但我很快知道自己錯了,他們的智商還不如芭比呢。
鉆石噎死案審得很順利,馮氏集團和集團后面的保護傘都垮臺了,這個案子就沒那么多人給壓力,也沒有律師團搞事情,法官秉公辦理是完全沒問題的。
我作證后就沒有旁聽,直接離開了,前門記者太多,從法庭邊門出來。
邊門比較偏僻,出來后是一條清冷的大馬路,對面是墻,墻跟停了一排車,墻那邊是商業大廈側墻,沒商店沒設施,來往的人也少,大抵就做個小型室外停車場用了,法院的人停車取車時才會過來一下。
我走過的時候一輛SUV忽然打開門,兩個二三十歲的男的走下車攔住我。
他們的SUV停在一排車里并不扎眼,我壓根沒注意到,但當這兩人下車我立刻感覺不對了。

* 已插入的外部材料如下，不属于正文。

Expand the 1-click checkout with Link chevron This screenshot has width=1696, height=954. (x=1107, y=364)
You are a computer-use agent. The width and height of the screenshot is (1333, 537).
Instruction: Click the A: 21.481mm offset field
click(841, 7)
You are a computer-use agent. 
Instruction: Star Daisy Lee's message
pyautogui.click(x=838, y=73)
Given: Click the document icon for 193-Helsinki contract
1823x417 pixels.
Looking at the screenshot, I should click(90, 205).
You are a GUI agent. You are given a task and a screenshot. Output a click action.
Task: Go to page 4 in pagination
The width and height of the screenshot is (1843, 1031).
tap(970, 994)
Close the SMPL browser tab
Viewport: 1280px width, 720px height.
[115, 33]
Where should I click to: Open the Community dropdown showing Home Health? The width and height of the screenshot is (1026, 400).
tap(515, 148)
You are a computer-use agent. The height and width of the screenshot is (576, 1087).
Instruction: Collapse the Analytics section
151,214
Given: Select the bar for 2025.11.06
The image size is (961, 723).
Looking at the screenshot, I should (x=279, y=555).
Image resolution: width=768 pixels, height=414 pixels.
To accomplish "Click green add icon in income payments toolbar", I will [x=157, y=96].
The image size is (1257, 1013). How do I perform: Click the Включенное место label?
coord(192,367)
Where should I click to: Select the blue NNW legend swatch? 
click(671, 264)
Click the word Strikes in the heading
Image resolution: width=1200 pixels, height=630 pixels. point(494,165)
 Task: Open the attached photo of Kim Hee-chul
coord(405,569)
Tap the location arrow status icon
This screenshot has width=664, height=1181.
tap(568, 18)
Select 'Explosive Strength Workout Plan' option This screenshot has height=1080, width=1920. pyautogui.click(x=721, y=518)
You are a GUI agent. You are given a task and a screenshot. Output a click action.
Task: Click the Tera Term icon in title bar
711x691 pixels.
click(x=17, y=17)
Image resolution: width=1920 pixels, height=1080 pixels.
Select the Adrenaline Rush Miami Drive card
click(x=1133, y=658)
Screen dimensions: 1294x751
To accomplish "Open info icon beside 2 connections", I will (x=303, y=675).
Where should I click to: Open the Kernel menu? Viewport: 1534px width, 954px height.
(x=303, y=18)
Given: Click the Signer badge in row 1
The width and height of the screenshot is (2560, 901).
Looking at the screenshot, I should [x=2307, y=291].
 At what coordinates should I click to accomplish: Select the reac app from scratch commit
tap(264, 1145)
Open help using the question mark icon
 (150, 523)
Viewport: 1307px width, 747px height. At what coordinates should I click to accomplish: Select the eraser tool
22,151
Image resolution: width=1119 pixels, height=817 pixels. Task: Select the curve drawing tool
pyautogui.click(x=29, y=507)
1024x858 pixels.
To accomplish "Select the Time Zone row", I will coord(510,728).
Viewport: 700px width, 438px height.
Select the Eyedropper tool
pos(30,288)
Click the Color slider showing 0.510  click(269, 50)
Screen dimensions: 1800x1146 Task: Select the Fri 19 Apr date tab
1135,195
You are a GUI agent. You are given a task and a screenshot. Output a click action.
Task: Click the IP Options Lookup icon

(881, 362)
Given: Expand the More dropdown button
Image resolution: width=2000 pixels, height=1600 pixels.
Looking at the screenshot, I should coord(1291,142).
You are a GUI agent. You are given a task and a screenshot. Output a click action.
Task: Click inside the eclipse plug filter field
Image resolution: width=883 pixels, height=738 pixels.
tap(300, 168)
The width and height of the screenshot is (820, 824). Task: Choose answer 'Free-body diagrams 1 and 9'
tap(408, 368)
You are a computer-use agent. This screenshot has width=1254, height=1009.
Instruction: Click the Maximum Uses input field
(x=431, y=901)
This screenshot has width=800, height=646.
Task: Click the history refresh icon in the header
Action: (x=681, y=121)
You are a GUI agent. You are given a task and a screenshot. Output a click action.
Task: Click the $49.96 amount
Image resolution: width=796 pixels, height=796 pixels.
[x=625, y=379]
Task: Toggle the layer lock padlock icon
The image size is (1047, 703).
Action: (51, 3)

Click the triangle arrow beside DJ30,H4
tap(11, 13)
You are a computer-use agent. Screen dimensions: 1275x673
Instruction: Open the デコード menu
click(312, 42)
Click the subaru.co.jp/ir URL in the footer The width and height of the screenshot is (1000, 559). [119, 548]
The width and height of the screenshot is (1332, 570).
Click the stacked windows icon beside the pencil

首先他們高,兩人都一米八多,我將將到他們胸口,當一個人高就會給矮的很大壓迫感,當他們兩個高的圍住我一個,這種壓迫感就更強烈了。
“你是秦婉玗?”一人問,另一個拿著一張照片比對。
我說是。
“跟我們走一趟。”
我問:“我犯了什么罪了?犯罪也輪不到你們抓。”
“沒有犯罪,有人要見你。”
“誰?”
“等到了就知道了。”
我說:“兩位叔叔,你們帶腦袋出來就是為了顯得高么?現在連幼兒園小朋友都不會上陌生人的車了,你們覺得我會跟你們走?給我讓開!!”
他們沒讓,倆人都上前一步,“我們是鄭家的。”
鄭家?又是鄭家?他們的身形氣質和強硬的作風跟王勇有點像,我還小小的希望是王勇的朋友跟我開玩笑,卻又是倒霉的鄭家!
“鄭家我更不會去了,你們帶話回去:鄭家跟我一點關系都沒有,以后不要來找我,否則見一個我滅一個。就這樣。讓!”
他們還是沒讓,兩人伸手,一邊一個把我胳膊制住了,輕輕松松把我抬離地面,當我反應過來的時候已經被扔車里了,我腳趕緊蹬,趕緊喊,但他們把我嘴捂住了。
車門一關,我再大嗓門也沒用了。